[Short task] Copy out the material word for word, from the line that contains "Given: Click the Save $20 circle badge" through the line that contains "Looking at the screenshot, I should point(50,511).", and leave the pictures out of your answer.

[Material for the task]
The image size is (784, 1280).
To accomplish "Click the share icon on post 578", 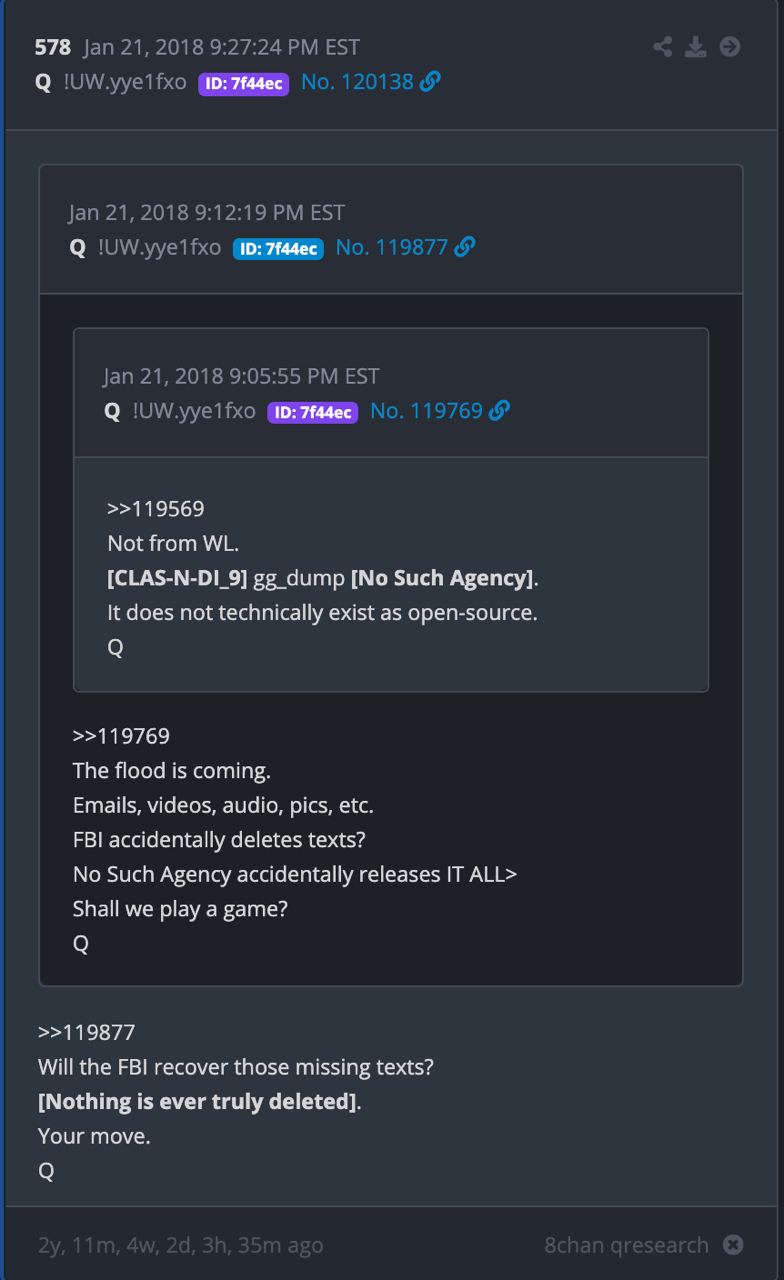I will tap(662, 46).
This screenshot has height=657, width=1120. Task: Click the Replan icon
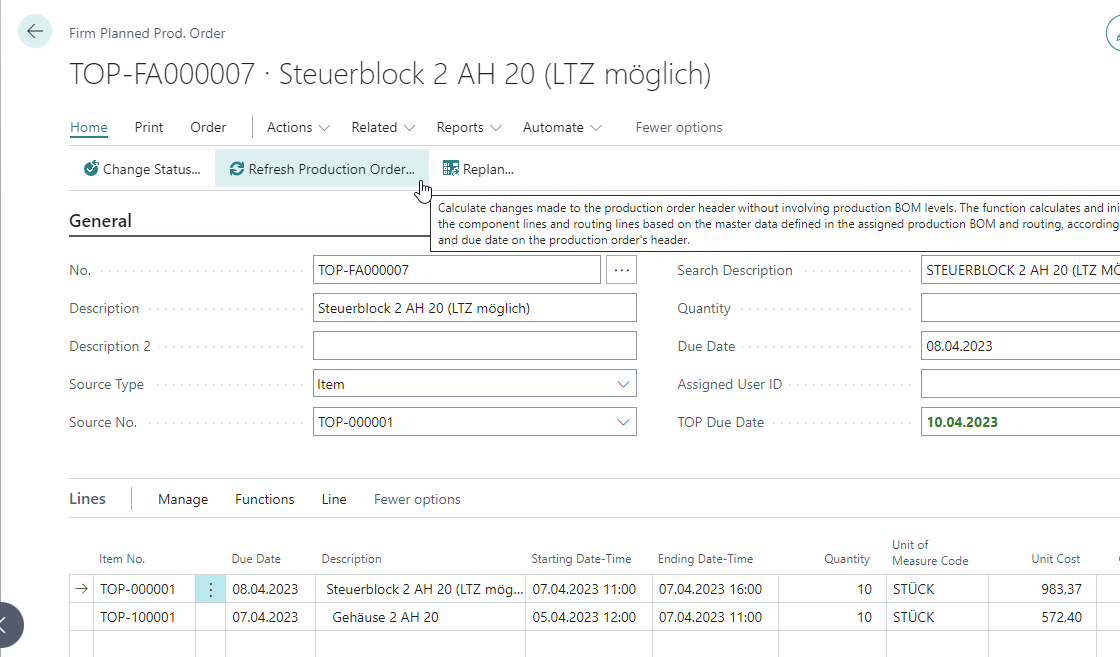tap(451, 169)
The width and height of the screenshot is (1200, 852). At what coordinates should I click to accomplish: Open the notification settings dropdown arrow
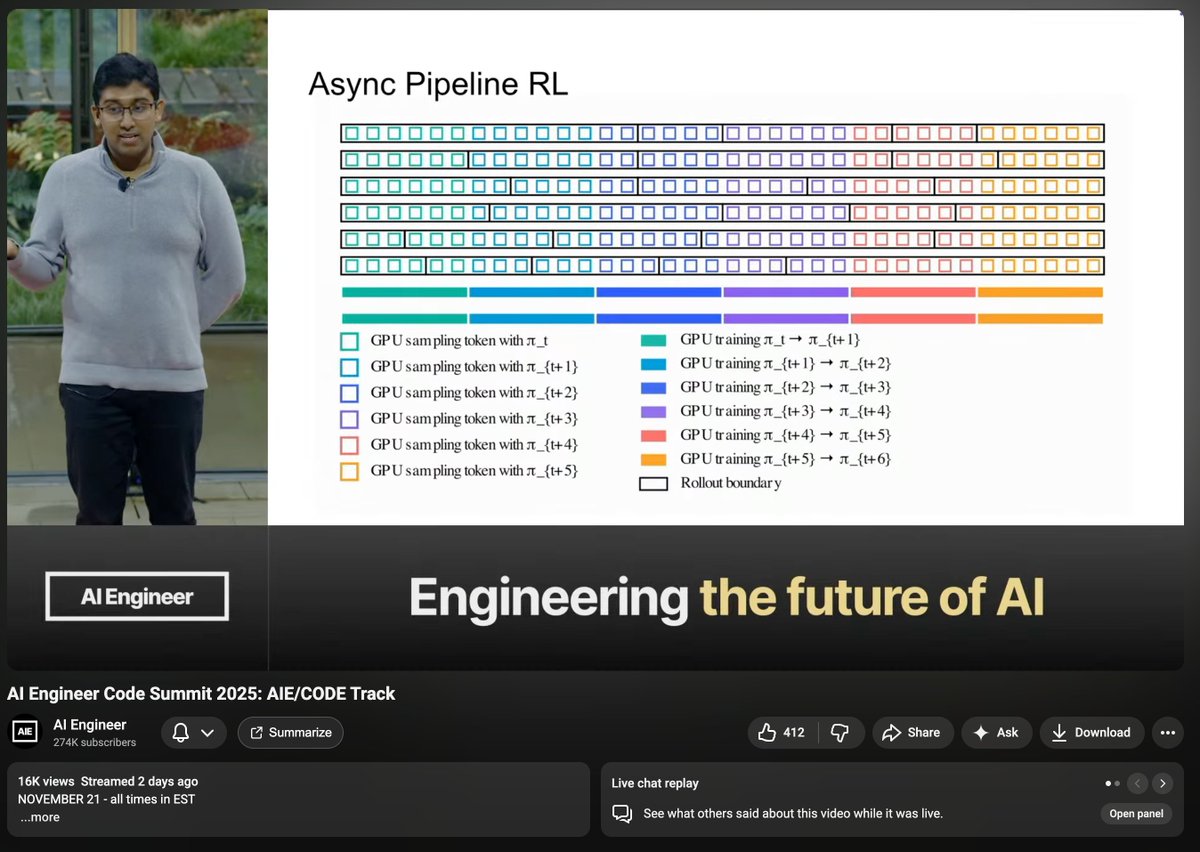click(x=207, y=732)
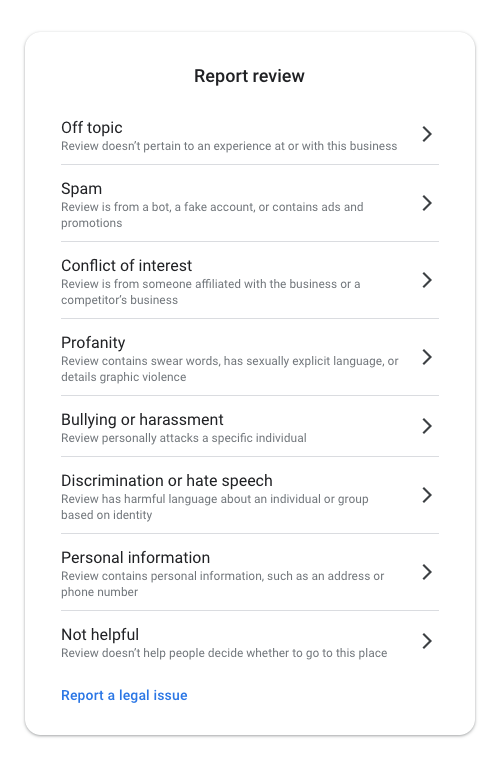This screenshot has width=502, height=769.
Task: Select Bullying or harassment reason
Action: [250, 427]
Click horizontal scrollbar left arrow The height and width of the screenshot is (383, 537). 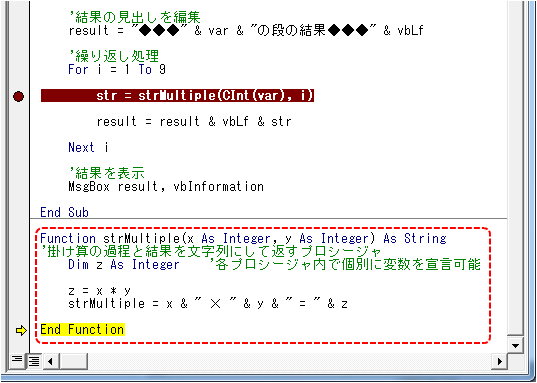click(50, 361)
--
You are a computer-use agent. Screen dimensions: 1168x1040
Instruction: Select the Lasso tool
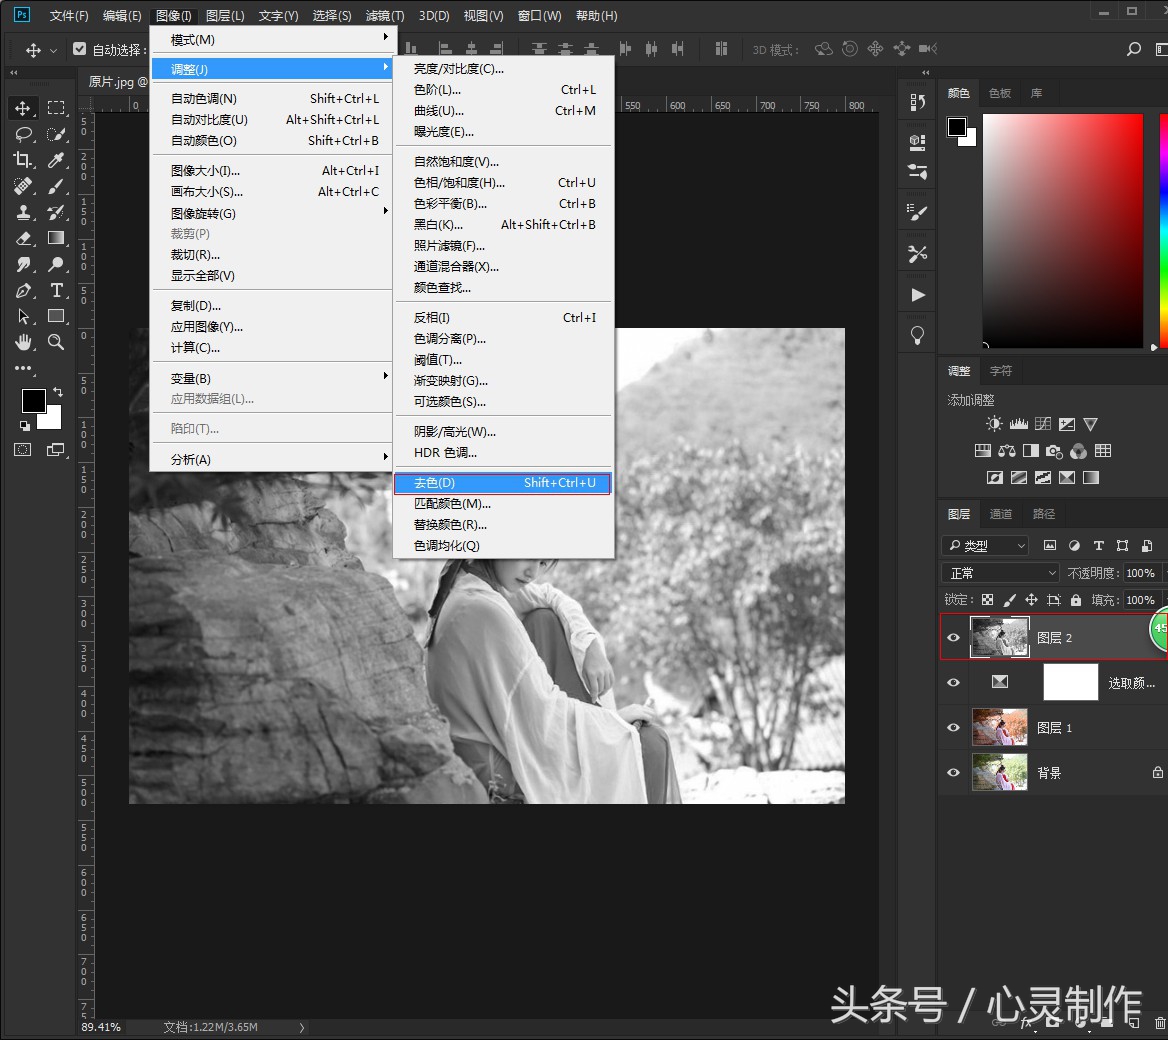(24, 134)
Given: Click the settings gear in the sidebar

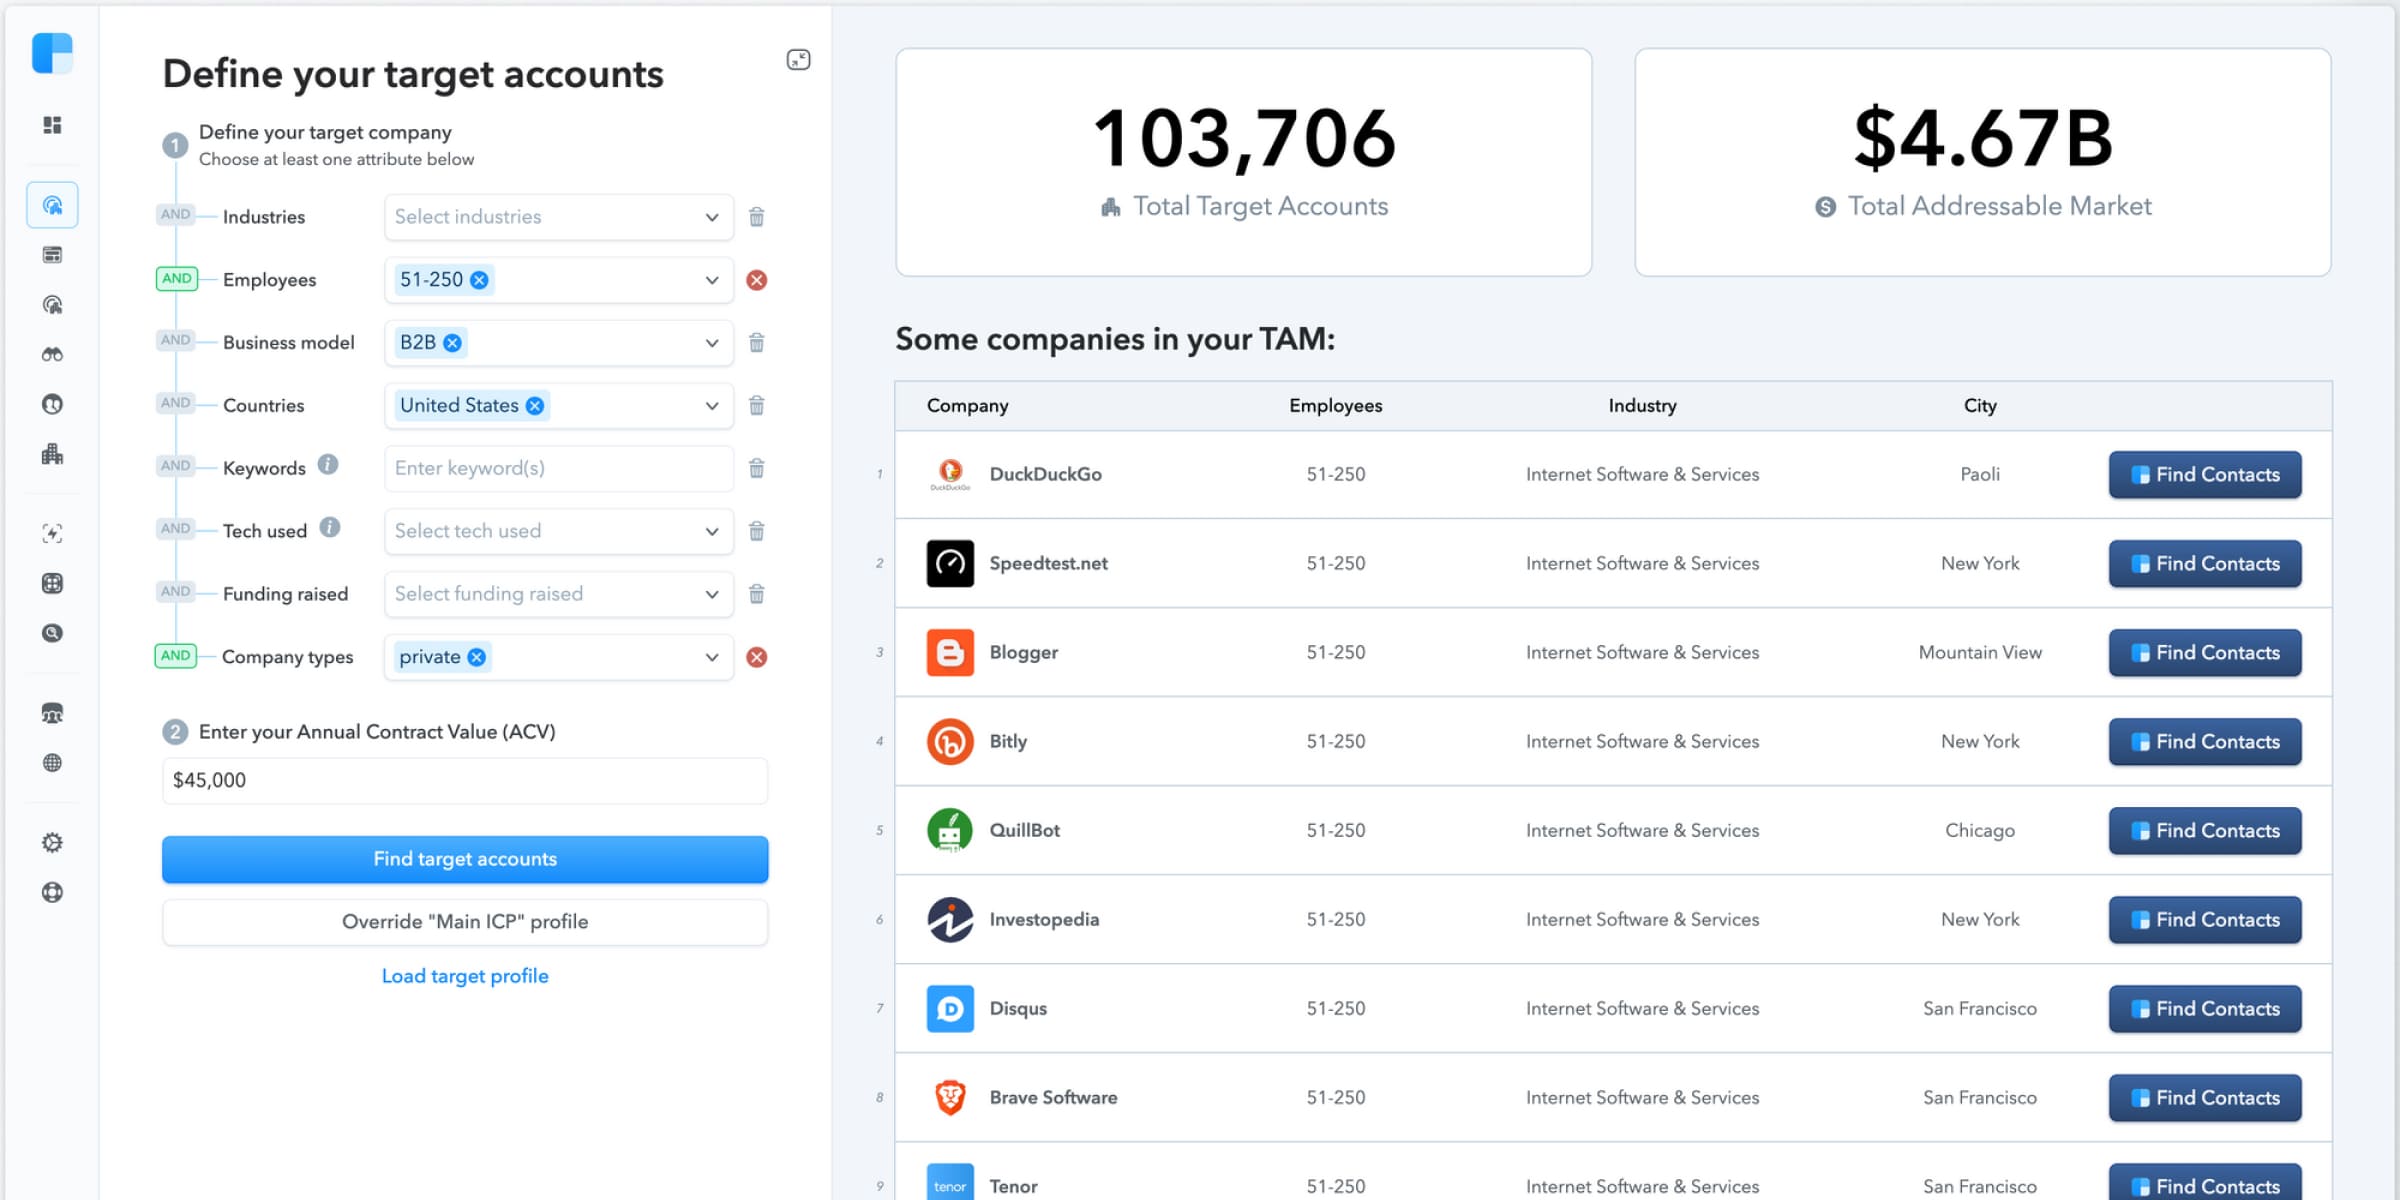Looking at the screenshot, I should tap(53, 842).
---
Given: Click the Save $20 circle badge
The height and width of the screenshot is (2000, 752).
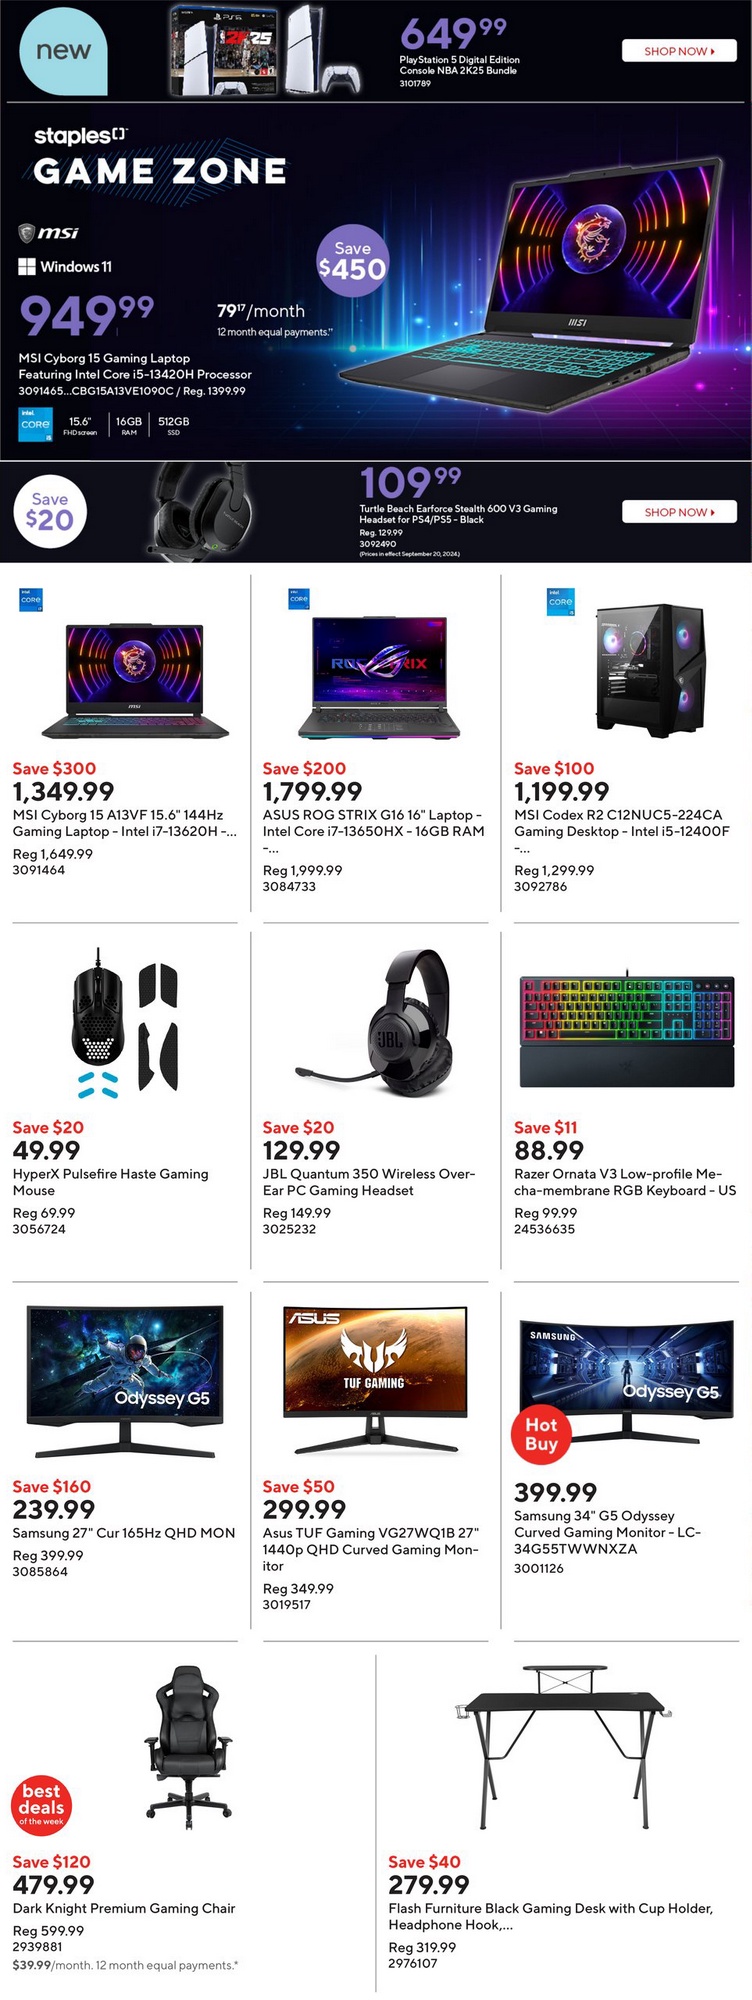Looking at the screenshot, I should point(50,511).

[The response]
Given: Click the Save $20 circle badge
The height and width of the screenshot is (2000, 752).
Looking at the screenshot, I should point(50,511).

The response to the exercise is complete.